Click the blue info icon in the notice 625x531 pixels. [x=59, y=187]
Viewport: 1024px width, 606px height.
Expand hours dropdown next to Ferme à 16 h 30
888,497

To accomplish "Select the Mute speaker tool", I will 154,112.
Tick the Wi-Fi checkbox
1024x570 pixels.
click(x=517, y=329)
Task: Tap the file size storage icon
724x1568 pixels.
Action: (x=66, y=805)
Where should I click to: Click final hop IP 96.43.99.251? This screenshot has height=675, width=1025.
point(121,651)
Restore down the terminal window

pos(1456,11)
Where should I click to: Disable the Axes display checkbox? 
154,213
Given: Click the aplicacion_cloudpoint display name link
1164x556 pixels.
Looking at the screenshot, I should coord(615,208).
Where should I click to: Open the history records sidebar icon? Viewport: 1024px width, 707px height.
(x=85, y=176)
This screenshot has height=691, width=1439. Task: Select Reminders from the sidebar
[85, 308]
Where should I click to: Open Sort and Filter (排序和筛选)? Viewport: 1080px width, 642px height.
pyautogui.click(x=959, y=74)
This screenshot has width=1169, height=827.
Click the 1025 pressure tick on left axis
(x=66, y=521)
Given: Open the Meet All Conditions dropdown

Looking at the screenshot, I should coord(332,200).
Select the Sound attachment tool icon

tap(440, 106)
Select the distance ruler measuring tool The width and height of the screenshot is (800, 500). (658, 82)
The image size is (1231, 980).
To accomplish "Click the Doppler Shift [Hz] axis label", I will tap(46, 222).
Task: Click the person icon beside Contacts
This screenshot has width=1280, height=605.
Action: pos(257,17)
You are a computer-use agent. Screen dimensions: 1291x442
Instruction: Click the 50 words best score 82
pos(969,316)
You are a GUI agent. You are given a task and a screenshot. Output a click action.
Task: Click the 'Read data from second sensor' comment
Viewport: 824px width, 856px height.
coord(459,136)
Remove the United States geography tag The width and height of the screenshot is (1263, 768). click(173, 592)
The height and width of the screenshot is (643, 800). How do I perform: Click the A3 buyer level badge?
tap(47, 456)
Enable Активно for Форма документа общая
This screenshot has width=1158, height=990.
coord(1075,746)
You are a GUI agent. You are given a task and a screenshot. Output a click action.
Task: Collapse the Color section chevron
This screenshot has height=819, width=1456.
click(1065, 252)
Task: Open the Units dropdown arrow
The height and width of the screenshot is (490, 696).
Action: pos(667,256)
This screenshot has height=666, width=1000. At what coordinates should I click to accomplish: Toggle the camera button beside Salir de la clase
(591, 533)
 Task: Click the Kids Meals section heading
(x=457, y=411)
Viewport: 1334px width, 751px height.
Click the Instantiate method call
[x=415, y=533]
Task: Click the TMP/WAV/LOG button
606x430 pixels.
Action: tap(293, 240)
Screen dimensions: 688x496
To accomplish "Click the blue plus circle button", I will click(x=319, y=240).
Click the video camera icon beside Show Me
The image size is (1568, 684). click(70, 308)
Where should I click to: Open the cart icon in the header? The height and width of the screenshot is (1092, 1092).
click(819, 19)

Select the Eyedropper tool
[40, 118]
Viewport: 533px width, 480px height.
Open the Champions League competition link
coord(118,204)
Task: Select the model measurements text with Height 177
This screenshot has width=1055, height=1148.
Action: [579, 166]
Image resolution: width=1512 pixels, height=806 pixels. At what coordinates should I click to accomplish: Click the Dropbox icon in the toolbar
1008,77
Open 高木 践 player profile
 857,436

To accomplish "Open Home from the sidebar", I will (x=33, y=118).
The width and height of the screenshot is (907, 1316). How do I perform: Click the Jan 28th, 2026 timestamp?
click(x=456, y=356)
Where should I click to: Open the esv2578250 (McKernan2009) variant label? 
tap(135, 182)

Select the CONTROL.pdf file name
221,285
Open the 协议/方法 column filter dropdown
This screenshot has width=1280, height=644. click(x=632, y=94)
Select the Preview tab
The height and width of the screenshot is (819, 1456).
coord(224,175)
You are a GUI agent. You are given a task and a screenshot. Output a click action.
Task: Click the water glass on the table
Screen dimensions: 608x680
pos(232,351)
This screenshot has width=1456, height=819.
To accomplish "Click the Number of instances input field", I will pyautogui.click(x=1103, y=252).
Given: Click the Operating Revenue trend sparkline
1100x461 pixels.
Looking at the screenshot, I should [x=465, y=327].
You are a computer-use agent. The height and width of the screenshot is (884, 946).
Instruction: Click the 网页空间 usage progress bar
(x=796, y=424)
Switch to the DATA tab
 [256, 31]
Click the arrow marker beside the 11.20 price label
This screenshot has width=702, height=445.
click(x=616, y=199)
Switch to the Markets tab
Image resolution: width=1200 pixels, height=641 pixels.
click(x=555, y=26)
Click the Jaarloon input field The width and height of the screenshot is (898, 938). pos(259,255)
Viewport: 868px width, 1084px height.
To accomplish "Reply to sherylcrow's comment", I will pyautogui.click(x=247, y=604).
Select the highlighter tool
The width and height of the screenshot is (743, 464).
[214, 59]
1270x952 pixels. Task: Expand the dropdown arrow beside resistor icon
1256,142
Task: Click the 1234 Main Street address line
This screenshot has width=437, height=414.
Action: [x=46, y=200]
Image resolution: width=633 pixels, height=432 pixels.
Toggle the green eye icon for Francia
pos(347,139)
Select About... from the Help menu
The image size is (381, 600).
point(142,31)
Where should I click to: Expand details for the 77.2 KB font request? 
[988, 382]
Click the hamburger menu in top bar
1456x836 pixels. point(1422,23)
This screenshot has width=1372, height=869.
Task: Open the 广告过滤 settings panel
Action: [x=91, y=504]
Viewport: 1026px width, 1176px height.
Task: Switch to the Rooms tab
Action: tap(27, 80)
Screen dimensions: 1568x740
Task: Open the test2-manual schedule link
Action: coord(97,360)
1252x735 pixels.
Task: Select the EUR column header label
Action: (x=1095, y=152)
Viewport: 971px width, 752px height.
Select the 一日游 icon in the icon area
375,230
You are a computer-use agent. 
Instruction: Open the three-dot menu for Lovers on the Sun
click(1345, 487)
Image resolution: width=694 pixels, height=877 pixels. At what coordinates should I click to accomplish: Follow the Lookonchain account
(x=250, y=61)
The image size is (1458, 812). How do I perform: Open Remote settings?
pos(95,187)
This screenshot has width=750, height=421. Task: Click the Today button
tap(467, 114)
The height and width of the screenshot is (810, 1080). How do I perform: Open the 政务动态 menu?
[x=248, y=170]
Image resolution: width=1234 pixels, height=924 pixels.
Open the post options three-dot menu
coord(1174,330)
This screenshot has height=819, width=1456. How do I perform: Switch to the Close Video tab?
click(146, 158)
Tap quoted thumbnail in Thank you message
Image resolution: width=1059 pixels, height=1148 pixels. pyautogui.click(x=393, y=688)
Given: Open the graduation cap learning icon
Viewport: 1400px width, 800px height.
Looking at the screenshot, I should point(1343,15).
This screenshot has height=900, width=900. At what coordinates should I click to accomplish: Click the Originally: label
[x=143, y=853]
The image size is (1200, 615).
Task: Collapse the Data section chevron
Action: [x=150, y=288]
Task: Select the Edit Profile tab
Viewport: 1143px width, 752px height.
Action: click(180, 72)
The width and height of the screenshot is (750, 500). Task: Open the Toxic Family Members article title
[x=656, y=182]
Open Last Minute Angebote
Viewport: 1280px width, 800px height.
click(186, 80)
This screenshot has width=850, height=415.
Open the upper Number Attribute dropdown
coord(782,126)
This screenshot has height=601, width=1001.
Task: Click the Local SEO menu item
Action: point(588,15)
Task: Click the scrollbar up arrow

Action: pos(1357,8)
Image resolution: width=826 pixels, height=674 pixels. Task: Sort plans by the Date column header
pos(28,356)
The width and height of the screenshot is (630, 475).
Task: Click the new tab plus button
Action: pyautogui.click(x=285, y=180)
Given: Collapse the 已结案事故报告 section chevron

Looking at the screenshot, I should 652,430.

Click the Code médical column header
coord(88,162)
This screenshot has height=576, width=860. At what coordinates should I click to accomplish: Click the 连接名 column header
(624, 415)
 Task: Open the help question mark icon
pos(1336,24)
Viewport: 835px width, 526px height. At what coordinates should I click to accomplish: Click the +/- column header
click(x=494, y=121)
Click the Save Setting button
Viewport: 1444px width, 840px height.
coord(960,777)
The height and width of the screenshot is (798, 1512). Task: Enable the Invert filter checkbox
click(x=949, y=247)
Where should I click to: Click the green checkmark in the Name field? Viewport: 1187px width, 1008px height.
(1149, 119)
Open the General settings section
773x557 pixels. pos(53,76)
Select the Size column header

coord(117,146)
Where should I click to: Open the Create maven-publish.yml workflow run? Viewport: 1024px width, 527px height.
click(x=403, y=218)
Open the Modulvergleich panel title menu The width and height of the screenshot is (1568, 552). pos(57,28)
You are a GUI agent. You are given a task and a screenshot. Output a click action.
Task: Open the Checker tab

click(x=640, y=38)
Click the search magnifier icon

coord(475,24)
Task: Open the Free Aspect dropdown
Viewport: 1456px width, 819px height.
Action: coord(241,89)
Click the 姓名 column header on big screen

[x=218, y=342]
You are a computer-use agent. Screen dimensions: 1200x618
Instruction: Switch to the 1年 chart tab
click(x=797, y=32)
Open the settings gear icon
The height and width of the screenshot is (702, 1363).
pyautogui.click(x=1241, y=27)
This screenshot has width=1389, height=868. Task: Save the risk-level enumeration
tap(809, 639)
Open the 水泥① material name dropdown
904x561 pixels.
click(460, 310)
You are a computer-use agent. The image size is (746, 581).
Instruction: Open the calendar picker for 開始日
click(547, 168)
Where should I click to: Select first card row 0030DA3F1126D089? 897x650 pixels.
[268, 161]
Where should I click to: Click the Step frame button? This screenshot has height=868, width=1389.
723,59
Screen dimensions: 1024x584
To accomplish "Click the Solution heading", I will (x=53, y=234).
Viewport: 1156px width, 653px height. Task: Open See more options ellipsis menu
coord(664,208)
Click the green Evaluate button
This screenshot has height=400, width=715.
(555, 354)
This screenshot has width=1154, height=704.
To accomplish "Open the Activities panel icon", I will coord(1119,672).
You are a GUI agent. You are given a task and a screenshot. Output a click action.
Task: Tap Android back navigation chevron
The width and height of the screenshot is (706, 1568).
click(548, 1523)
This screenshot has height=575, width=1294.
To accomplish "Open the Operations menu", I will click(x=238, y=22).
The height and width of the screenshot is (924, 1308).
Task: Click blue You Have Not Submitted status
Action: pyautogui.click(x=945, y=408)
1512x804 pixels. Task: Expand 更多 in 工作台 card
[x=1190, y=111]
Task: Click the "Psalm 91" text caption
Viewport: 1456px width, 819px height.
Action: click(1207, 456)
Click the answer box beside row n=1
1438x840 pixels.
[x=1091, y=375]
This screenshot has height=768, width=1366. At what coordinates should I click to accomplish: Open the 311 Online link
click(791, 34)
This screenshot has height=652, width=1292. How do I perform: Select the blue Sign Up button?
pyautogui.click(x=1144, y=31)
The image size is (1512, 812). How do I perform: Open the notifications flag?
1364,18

* * * * *

Copy word for word the lines from the one containing "1512x804 pixels. Task: Expand 更多 in 工作台 card" through the last of the lines above, both ends included.

1512x804 pixels. Task: Expand 更多 in 工作台 card
[x=1190, y=111]
Task: Click the "Psalm 91" text caption
Viewport: 1456px width, 819px height.
Action: click(1207, 456)
Click the answer box beside row n=1
1438x840 pixels.
[x=1091, y=375]
This screenshot has height=768, width=1366. At what coordinates should I click to accomplish: Open the 311 Online link
click(791, 34)
This screenshot has height=652, width=1292. How do I perform: Select the blue Sign Up button?
pyautogui.click(x=1144, y=31)
The image size is (1512, 812). How do I perform: Open the notifications flag?
1364,18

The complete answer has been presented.